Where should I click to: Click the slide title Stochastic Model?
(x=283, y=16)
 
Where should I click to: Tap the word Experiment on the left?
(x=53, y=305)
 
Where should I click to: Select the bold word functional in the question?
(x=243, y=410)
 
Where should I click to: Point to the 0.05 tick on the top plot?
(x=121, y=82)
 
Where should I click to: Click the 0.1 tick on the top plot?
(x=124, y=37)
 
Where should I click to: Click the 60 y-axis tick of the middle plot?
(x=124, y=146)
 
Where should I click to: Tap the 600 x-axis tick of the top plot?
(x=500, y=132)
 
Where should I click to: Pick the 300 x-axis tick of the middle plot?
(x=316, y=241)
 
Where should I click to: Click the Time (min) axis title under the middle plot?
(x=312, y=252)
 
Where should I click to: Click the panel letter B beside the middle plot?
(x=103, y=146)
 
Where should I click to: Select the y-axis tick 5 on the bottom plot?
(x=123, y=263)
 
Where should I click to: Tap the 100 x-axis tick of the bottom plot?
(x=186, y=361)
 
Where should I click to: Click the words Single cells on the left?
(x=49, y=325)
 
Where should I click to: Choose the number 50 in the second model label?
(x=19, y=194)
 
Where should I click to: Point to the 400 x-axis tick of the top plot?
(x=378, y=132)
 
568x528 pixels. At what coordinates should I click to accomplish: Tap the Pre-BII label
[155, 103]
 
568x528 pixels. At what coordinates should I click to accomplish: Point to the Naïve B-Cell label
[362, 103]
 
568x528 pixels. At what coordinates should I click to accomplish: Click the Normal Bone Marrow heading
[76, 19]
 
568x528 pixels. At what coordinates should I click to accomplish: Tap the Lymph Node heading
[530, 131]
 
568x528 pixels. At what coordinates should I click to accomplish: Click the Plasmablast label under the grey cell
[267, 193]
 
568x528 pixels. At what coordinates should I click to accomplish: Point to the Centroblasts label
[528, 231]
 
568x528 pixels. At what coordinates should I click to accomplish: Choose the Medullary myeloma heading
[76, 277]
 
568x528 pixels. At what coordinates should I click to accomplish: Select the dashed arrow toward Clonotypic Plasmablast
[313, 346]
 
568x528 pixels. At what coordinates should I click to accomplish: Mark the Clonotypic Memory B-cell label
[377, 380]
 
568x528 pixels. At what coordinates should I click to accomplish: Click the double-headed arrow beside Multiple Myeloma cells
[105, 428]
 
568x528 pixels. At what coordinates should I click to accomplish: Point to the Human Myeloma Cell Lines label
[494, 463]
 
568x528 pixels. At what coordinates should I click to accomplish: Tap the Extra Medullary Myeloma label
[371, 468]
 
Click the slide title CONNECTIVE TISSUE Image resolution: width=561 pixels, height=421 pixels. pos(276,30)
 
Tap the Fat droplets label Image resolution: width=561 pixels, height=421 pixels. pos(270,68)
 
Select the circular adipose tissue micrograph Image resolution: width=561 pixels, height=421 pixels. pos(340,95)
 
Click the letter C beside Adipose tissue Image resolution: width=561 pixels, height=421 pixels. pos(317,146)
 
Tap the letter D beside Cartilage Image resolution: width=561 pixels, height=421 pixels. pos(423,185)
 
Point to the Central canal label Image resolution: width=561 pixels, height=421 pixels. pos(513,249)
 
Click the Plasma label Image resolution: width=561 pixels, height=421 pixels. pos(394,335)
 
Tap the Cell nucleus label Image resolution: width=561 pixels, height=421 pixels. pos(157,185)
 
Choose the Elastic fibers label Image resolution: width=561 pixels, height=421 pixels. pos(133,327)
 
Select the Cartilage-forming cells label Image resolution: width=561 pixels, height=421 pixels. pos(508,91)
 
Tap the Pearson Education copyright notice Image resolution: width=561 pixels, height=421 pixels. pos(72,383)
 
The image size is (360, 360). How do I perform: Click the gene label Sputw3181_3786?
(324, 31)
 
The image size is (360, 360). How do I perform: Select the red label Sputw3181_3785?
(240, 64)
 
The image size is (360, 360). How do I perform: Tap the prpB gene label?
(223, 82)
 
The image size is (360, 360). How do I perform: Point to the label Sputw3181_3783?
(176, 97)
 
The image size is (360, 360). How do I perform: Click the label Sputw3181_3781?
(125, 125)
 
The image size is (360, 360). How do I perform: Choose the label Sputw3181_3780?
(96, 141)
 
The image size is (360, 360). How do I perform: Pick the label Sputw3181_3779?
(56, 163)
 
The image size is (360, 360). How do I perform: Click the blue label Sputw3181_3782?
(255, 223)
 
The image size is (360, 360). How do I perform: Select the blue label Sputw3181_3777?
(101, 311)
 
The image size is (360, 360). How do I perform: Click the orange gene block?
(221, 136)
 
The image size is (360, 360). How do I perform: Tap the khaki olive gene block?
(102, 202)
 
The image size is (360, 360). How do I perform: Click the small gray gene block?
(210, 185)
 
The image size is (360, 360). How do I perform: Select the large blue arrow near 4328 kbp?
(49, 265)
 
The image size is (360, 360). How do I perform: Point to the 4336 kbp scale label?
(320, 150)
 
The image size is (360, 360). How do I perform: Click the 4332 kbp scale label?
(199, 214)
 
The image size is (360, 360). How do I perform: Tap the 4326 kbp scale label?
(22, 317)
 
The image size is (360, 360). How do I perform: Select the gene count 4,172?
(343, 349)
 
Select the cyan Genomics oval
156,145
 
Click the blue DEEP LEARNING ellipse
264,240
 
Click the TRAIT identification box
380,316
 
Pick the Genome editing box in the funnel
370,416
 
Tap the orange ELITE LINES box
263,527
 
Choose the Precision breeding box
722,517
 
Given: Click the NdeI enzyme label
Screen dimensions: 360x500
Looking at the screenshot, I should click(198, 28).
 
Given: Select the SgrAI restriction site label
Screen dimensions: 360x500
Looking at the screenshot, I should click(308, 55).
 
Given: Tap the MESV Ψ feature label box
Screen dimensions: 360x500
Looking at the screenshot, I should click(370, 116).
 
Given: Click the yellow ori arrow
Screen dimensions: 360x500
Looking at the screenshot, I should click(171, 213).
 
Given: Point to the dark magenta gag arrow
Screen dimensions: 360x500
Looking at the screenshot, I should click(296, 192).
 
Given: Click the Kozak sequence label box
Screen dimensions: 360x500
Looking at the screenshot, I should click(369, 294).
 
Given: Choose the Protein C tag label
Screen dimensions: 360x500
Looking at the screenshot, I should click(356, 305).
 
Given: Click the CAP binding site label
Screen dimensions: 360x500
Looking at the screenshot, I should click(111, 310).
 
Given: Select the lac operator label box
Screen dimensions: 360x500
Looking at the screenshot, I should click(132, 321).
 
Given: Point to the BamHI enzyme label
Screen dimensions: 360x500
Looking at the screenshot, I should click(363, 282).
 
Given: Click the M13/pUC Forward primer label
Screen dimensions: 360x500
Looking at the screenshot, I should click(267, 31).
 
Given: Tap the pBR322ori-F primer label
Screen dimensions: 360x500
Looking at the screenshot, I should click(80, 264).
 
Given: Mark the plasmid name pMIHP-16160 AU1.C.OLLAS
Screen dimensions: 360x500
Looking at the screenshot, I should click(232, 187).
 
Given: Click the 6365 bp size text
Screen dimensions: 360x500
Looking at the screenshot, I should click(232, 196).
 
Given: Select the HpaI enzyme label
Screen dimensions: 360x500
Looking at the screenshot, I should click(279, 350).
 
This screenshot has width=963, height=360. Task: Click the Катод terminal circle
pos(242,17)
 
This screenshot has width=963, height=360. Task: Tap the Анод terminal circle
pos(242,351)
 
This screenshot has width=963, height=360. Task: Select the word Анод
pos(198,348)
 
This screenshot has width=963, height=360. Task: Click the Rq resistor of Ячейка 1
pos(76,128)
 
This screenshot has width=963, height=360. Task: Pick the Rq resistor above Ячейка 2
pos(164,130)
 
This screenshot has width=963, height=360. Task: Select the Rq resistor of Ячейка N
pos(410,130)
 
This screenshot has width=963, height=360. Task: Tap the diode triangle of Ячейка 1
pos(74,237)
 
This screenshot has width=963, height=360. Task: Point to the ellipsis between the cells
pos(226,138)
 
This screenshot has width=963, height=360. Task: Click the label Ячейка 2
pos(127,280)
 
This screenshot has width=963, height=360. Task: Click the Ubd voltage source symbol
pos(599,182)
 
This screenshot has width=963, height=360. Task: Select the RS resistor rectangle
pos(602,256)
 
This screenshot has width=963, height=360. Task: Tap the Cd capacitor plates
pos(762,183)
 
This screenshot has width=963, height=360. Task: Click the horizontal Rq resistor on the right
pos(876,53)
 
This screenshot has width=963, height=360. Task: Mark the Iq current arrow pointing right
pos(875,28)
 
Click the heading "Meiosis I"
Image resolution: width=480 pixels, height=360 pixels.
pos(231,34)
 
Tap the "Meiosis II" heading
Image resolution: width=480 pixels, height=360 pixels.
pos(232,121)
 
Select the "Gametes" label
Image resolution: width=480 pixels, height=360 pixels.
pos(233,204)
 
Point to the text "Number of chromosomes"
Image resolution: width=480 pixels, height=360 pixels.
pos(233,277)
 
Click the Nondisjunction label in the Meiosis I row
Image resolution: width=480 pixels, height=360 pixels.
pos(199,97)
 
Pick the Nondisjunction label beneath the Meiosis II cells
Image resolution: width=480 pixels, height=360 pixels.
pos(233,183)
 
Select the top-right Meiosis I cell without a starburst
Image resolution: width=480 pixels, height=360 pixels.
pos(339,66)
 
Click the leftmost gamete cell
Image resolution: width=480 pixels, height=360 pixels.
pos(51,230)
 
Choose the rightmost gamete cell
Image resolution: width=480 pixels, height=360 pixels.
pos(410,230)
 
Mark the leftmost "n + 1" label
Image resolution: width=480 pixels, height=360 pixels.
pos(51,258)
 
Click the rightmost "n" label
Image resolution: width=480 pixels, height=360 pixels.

☆ ☆ ☆ ☆

*YOUR GOAL*. Go through the records above and copy every line holding the word "rightmost".

*PROBLEM SOLUTION*.
Choose the rightmost gamete cell
Click the rightmost "n" label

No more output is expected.